> _EXCERPTED PASSAGE_:
Estimates and underlying assumptions are reviewed on an ongoing basis. Revisions to accounting estimates are recognised in the period in which the estimates are revised and in any future periods affected.
e.Going concern
The Group has been closely monitoring the impact of the developments on its businesses, mainly because the continuous worsening of global business and economic conditions may impact the stability of operations and could have an adverse impact on the earnings of the Group. While the technology sector has experienced economic headwinds globally, the impact on the Group’s operations and liquidity has not been substantial.
In accordance with IAS 1 “Presentation of financial statements”, and revised FRC (“Financial Reporting Council") guidance on “risk management, internal control and related financial and business reporting”, the Directors have considered the funding and liquidity position of the Group and have assessed the Group’s ability to continue as a going concern for the foreseeable future. In doing so, the Directors have reviewed the Group’s budget and forecasts, and have taken into account all available information about the future for a period of at least, but not limited to, 12 months from the date of approval of these condensed consolidated financial statements.
Having considered the outcome of these assessments, the Directors believe that the Group has adequate resources to continue operations for the foreseeable future, being at least 12 months from the date of approval of these condensed consolidated financial statements, and accordingly continue to adopt the going concern basis in preparing the condensed consolidated financial statements.

> _RECORDED INFORMATION_:
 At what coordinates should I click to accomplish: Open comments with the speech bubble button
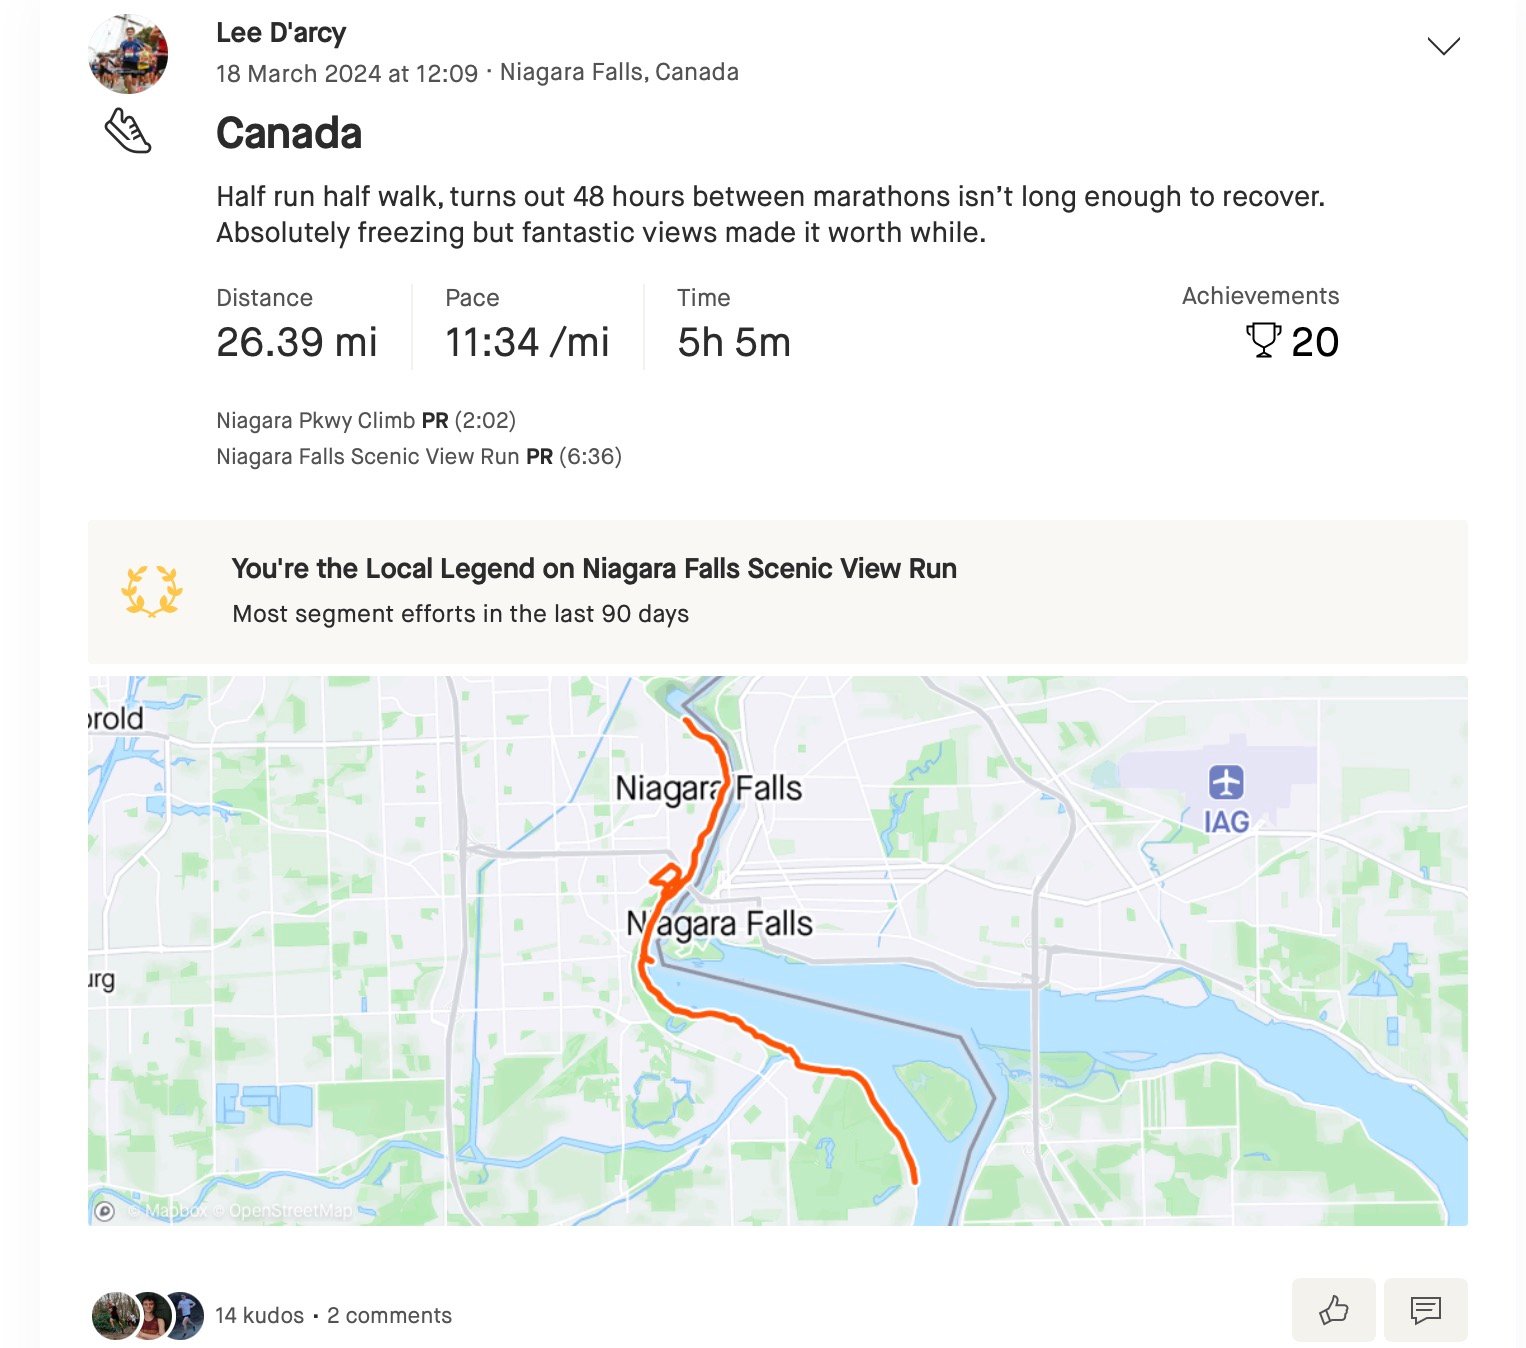(1425, 1309)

> _COMPLETE THE FOLLOWING_:
a) List every phrase that appears inside quotation marks in the going concern excerpt.
b) According to the going concern excerpt, in which periods are revisions to accounting estimates recognized?
c) Reproduce the going concern excerpt between "Estimates and underlying" and "not been substantial.", inclusive.

> _ANSWERS_:
a)
- Presentation of financial statements
- Financial Reporting Council
- risk management, internal control and related financial and business reporting

b) They are recognized in the period in which the estimates are revised and in any future periods affected.

c)
Estimates and underlying assumptions are reviewed on an ongoing basis. Revisions to accounting estimates are recognised in the period in which the estimates are revised and in any future periods affected.
e.Going concern
The Group has been closely monitoring the impact of the developments on its businesses, mainly because the continuous worsening of global business and economic conditions may impact the stability of operations and could have an adverse impact on the earnings of the Group. While the technology sector has experienced economic headwinds globally, the impact on the Group’s operations and liquidity has not been substantial.